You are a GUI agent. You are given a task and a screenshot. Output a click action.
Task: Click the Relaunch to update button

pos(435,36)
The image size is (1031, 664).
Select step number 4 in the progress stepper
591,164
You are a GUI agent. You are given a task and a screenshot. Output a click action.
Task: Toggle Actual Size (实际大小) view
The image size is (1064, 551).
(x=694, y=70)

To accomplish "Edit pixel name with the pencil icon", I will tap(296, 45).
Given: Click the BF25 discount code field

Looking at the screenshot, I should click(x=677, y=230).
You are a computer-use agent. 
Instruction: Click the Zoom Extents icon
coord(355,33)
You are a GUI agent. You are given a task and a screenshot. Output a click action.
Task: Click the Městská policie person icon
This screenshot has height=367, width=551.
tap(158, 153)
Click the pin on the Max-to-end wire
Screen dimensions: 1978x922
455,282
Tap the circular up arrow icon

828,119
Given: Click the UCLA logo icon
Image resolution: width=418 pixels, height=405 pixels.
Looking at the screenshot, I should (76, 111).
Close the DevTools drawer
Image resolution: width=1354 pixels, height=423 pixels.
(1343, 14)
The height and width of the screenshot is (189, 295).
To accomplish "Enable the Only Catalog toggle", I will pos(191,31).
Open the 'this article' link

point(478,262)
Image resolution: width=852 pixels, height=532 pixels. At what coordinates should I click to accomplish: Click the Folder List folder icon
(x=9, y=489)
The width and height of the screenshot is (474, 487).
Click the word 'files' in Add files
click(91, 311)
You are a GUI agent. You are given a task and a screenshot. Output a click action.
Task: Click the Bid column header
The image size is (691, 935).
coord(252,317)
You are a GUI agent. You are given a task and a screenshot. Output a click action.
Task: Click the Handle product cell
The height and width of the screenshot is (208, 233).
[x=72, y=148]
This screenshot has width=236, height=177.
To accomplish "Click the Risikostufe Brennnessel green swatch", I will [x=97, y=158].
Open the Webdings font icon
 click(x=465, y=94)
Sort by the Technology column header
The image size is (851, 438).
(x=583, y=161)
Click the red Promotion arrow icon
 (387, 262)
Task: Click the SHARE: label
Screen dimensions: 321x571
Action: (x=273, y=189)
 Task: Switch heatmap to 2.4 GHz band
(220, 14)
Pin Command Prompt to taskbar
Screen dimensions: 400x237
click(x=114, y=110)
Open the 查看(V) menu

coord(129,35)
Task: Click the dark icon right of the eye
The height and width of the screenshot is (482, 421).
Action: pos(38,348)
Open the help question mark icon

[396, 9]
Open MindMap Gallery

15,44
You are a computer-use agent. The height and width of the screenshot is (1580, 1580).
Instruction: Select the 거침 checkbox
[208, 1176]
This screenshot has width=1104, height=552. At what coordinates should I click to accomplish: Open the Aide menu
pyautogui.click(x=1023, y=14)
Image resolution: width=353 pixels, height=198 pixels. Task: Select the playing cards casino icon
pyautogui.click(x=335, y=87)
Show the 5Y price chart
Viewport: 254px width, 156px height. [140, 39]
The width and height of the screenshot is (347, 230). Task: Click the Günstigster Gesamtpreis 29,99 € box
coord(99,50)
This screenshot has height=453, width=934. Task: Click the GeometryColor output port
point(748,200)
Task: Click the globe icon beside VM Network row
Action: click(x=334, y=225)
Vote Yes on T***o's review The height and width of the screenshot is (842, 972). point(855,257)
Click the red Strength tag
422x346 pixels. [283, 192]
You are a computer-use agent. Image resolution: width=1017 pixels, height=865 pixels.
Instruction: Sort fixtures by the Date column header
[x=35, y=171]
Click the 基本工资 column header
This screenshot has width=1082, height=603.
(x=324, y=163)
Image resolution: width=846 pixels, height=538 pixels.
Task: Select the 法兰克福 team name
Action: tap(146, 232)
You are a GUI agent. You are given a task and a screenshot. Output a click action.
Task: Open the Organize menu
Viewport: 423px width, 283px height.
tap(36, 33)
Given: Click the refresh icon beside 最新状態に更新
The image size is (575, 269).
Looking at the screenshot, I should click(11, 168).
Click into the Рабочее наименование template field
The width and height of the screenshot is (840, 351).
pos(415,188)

____

## [WORK TO BE COMPLETED]
From the records above, extract exactly and only the lines that begin at the line with "Image resolution: width=353" and stop after the line with "Task: Open the Organize menu".

## [SOLVED EXERCISE]
Image resolution: width=353 pixels, height=198 pixels. Task: Select the playing cards casino icon
pyautogui.click(x=335, y=87)
Show the 5Y price chart
Viewport: 254px width, 156px height. [140, 39]
The width and height of the screenshot is (347, 230). Task: Click the Günstigster Gesamtpreis 29,99 € box
coord(99,50)
This screenshot has height=453, width=934. Task: Click the GeometryColor output port
point(748,200)
Task: Click the globe icon beside VM Network row
Action: click(x=334, y=225)
Vote Yes on T***o's review The height and width of the screenshot is (842, 972). point(855,257)
Click the red Strength tag
422x346 pixels. [283, 192]
You are a computer-use agent. Image resolution: width=1017 pixels, height=865 pixels.
Instruction: Sort fixtures by the Date column header
[x=35, y=171]
Click the 基本工资 column header
This screenshot has width=1082, height=603.
(x=324, y=163)
Image resolution: width=846 pixels, height=538 pixels.
Task: Select the 法兰克福 team name
Action: tap(146, 232)
You are a GUI agent. You are given a task and a screenshot. Output a click action.
Task: Open the Organize menu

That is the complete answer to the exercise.